Your task is to transcribe all of the data below exactly, omitting the images.

Stored entries:
== Segment start ==

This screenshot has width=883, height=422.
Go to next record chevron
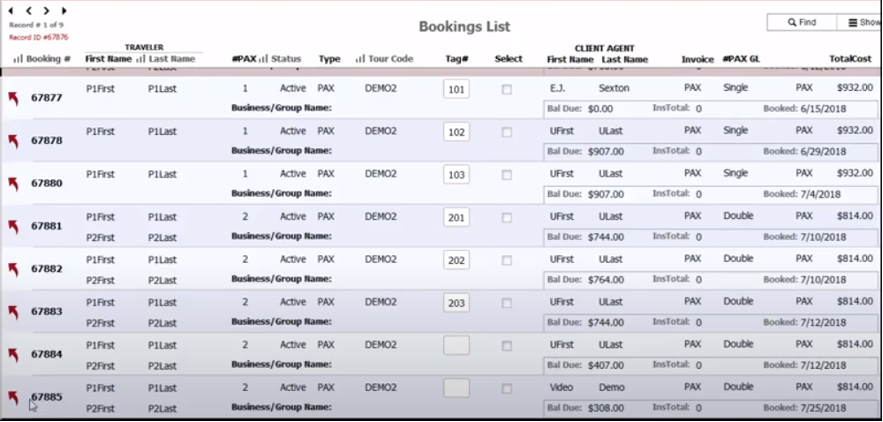pos(46,11)
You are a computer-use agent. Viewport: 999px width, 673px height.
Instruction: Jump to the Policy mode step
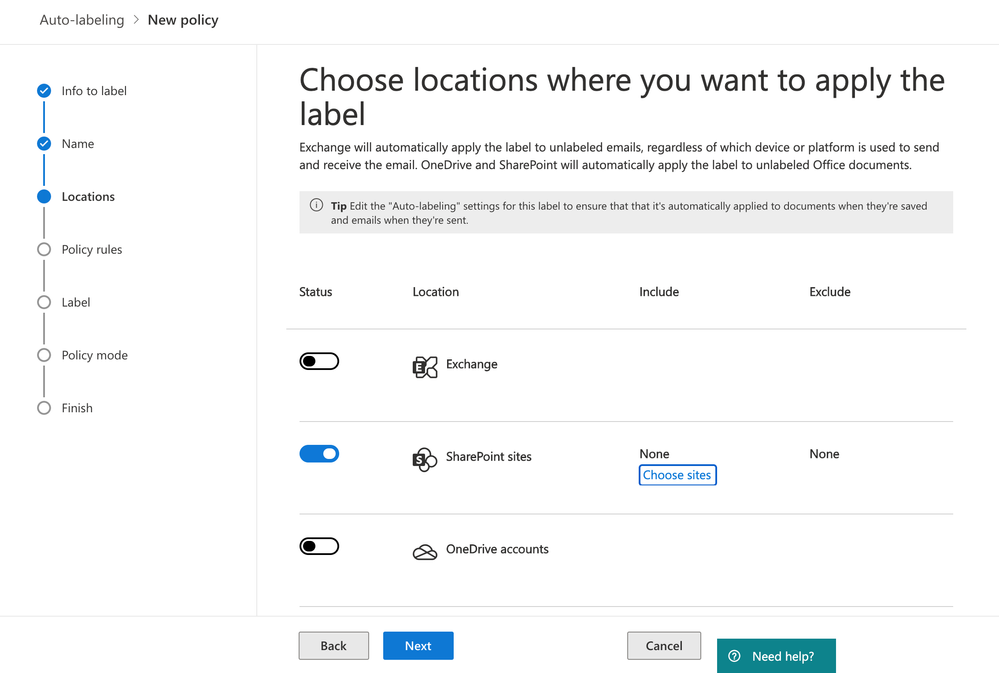[94, 355]
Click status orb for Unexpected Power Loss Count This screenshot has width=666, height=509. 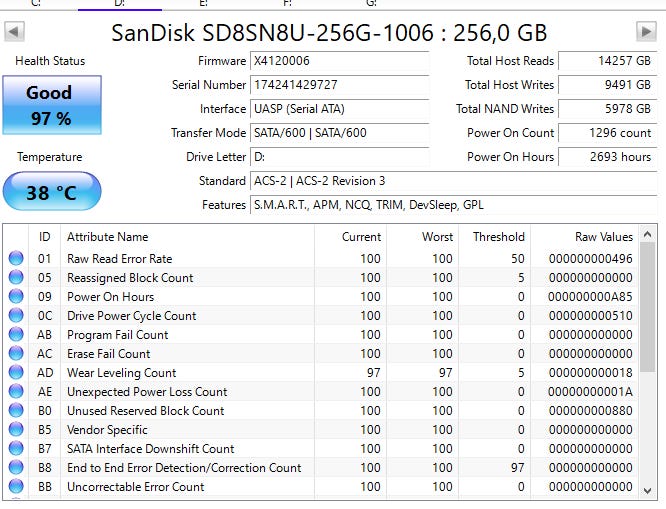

== Segment end ==

* [TASK RESPONSE]
This screenshot has width=883, height=422.
Go to next record chevron
pos(46,11)
You are a computer-use agent. Viewport: 999px width, 673px height.
Instruction: Jump to the Policy mode step
[94, 355]
Click status orb for Unexpected Power Loss Count This screenshot has width=666, height=509. 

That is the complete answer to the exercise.